**Инструкции и требования**
Соберите все строки материала, содержащие строку «Click», и приведите их без изменений. Регистр символов учитывается.

**Исходный материал**
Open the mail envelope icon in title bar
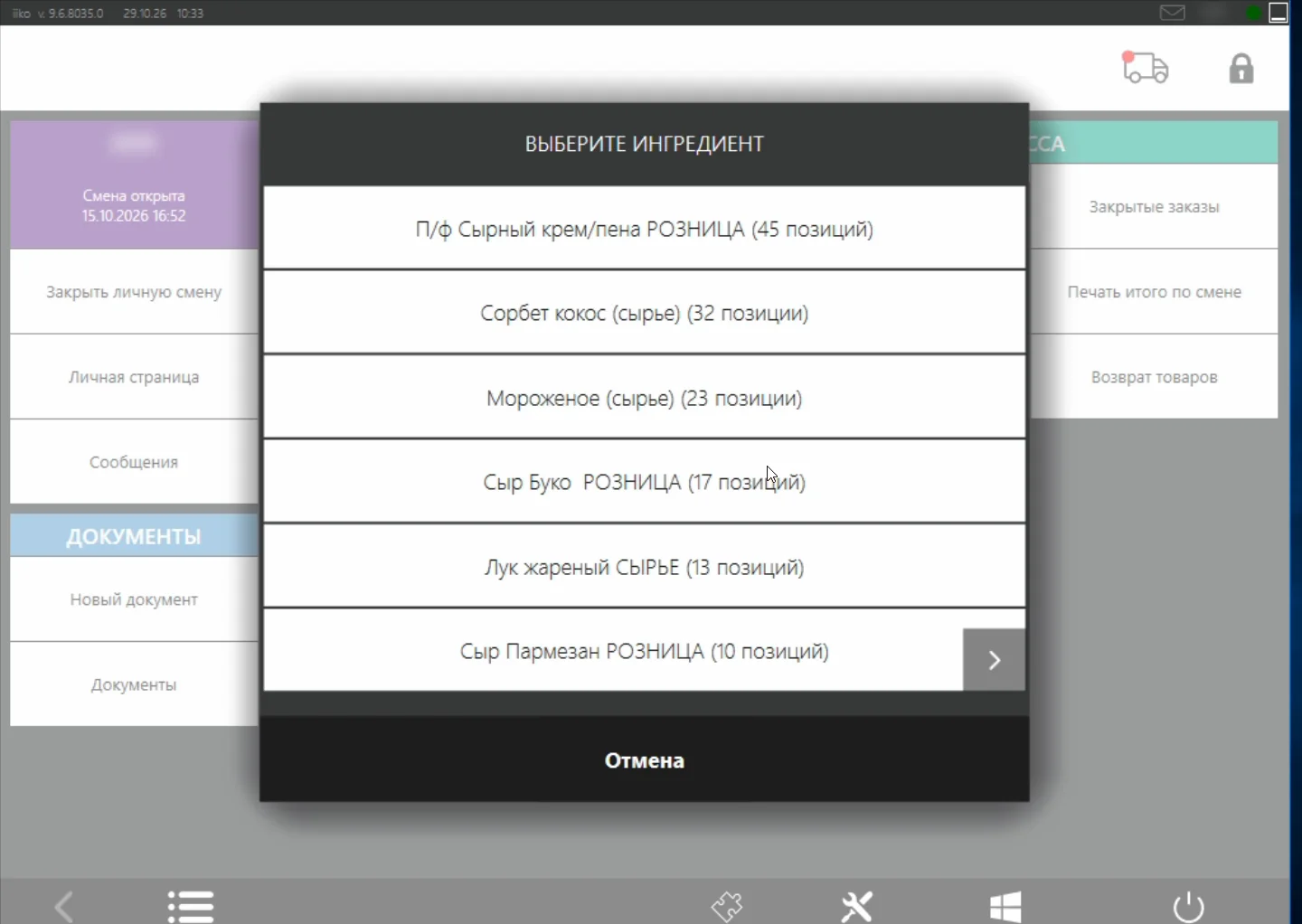The height and width of the screenshot is (924, 1302). 1173,13
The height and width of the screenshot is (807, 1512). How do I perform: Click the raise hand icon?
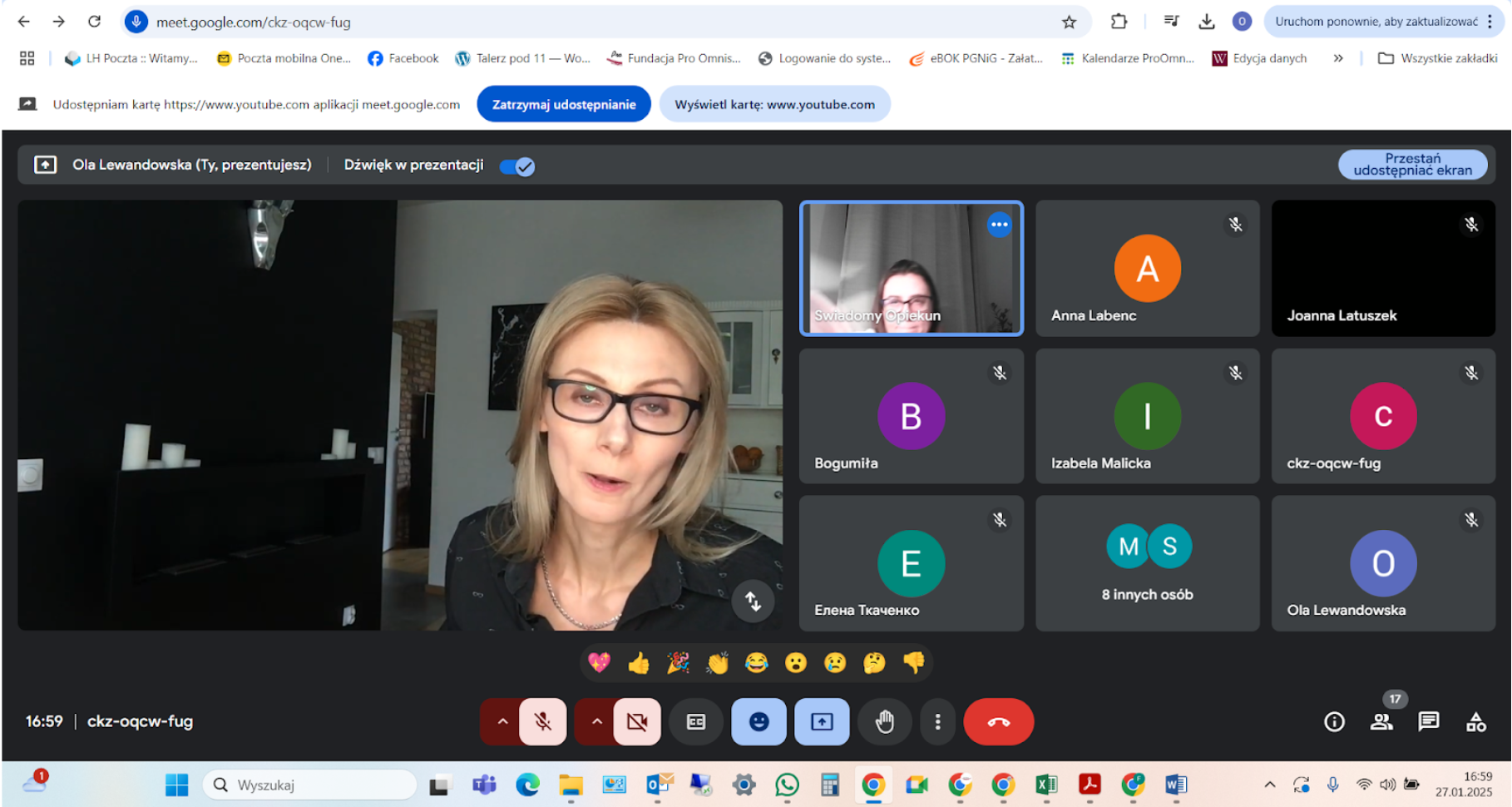[x=884, y=721]
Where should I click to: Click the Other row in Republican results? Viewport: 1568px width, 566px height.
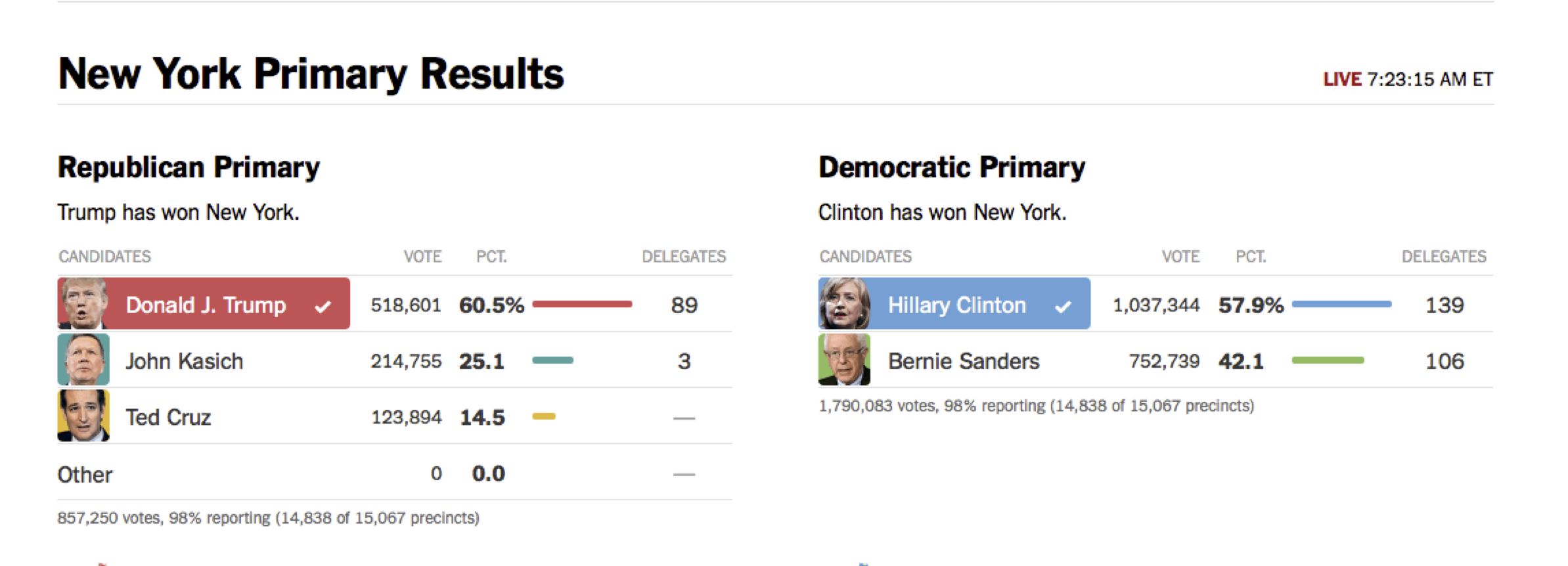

**Ответ на задание**
The height and width of the screenshot is (807, 1512). How do I perform: Click the raise hand icon?
Where should I click to: Click the Other row in Republican results? Viewport: 1568px width, 566px height.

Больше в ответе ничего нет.